When the volume is attached, cinder calls nova's update_server_volume so that nova can copy the data and swap the volumes. Afterwards, nova is responsible for calling cinder's migrate_volume_completion, which ultimately cleans up the source volume. The logs show nova executing a swap_volume, but there's no sign of cinder's migrate_volume_completion being invoked. Need nova folk to take a look.
Due to Alan's post, adding Nova's versions. python-nova-18.0.3-0.20181011032835.d1243fe.el7ost.noarch openstack-nova-api-18.0.3-0.20181011032835.d1243fe.el7ost.noarch python2-novaclient-11.0.0-0.20180809174649.f1005ce.el7ost.noarch puppet-nova-13.3.1-0.20181013120141.8ab435c.el7ost.noarch openstack-nova-common-18.0.3-0.20181011032835.d1243fe.el7ost.noarch python-novajoin-1.0.20-0.20181011121757.b9098eb.el7ost.noarch
Firstly, note that the design of this api is indefensible, so I won't try to defend it.
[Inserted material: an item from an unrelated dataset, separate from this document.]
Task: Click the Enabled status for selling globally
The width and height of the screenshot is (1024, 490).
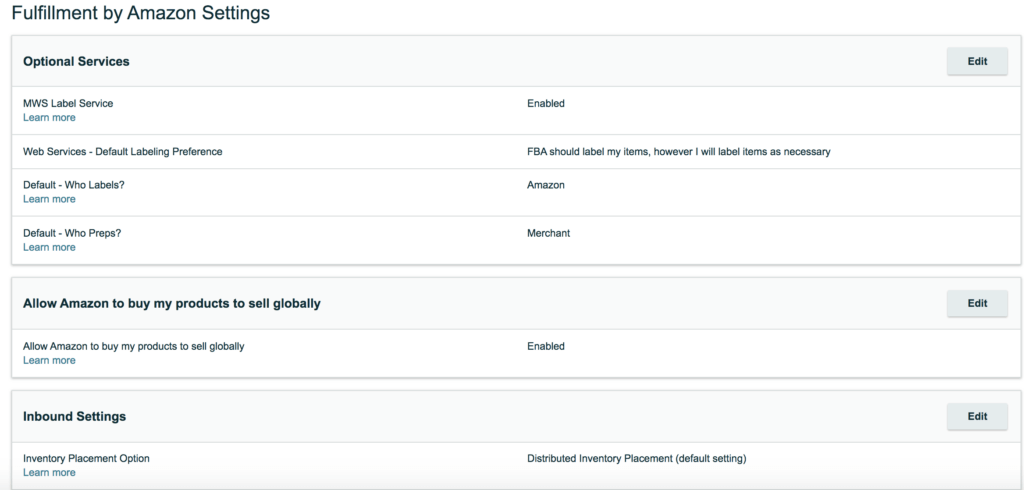Action: click(x=546, y=346)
It is what it is. It's also an external API, and specifically an interface between cinder and nova, which means that while not strictly set in stone, in practise changing it would take multiple releases. It's not an option here. It looks like Nova doesn't recognise it as a cinder-initiated volume migration, and consequently doesn't call the callback. In ComputeManager.swap_volume we do: # Yes this is a tightly-coupled state check of what's going on inside # cinder, but we need this while we still support old (v1/v2) and # new style attachments (v3.44). Once we drop support for old style # attachments we could think about cleaning up the cinder-initiated # swap volume API flows. is_cinder_migration = ( True if old_volume['status'] in ('retyping', 'migrating') else False) I suspect that the status of the source volume is something other than 'retyping' or 'migrating'. I can't find anywhere in the logs that we directly log volume.status. Please can you look for some evidence of what the source volume status is when calling nova's volume-update? It could be that we need to update our tightly-coupled state check.
Based on what I see at [1], cinder sets the 'migration_status' to 'migrating', not the 'status'. And based on what I see at L2370, I think your is_cinder_migration should be True when either: - old_volume['status'] == 'retyping' - old_volume['migration_status'] == 'migrating' [1] https://github.com/openstack/cinder/blob/master/cinder/volume/manager.py#L2373
The gerrit review history of this change. Originally introduced here: https://review.openstack.org/#/c/456971/8/nova/compute/manager.py Pulled out of initial POC work by jgriffith here: https://review.openstack.org/#/c/330285/50/nova/compute/manager.py@5094 It has been upstream since (16.0.0, Pike, OSP12).
The only tempest test I can see for this is test_volume_migrate_attached, which doesn't test the resulting state of the migrated volume after migration.
Fix the wrong links - BZ pointed to the abandoned changes.
*** This bug has been marked as a duplicate of bug 1670344 ***